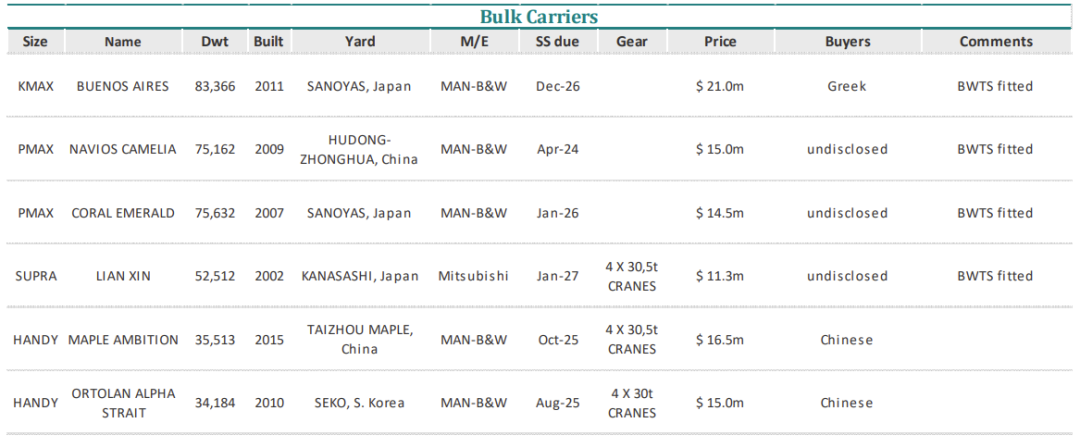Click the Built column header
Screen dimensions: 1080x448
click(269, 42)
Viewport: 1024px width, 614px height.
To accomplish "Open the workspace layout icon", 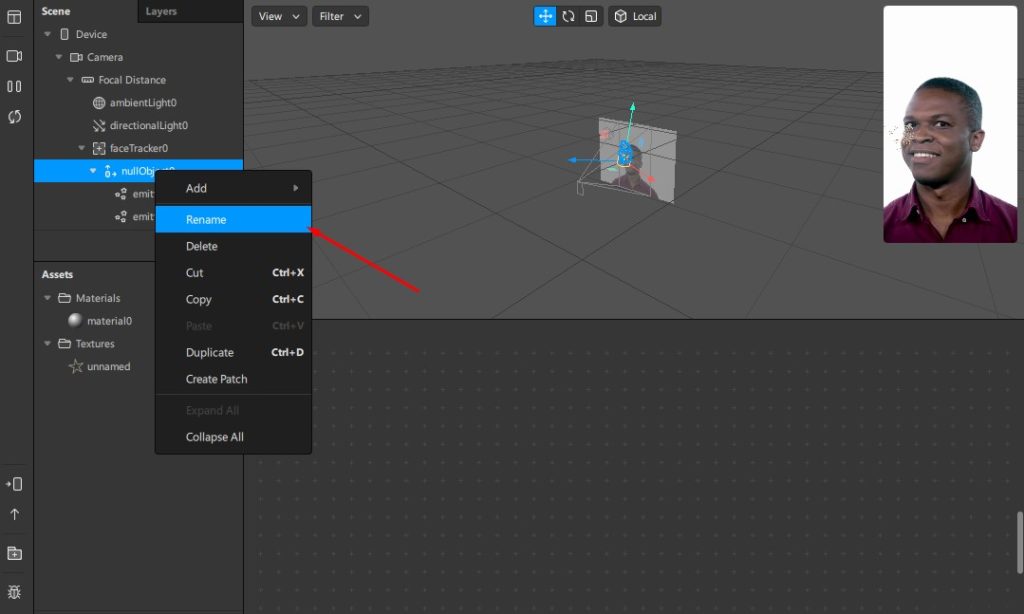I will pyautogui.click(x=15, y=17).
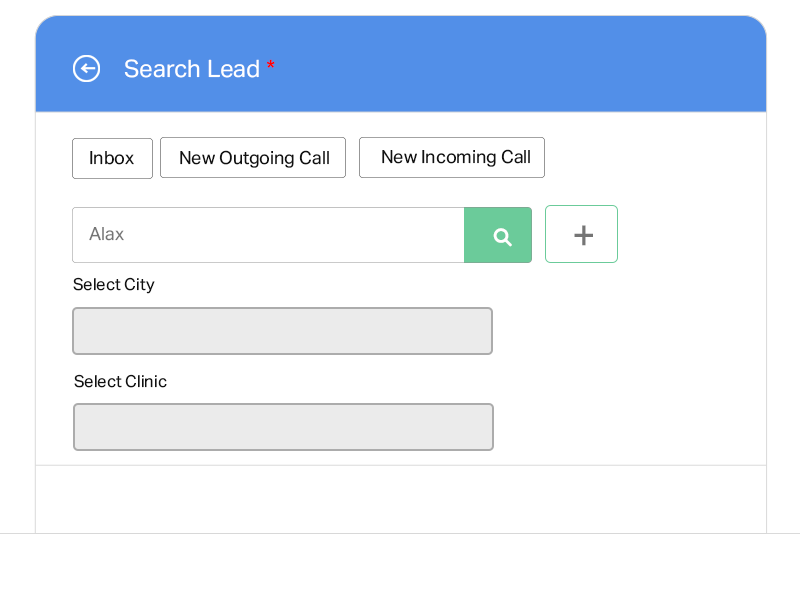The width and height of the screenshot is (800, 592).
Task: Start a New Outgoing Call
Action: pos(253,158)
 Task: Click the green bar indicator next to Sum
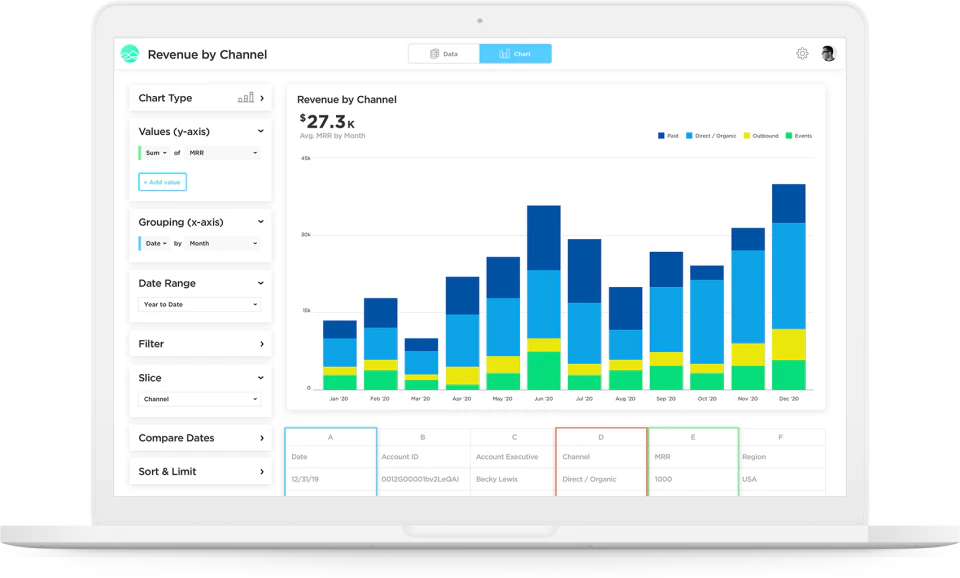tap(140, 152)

==

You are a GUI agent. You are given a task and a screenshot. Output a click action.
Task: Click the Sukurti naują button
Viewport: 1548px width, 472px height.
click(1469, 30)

*Exercise*
Show every line of the records that contains the string "Viewport", matching case exactly.

*Solved exercise*
Viewport: 1024px width, 614px height.
Viewport: 1548px width, 472px height.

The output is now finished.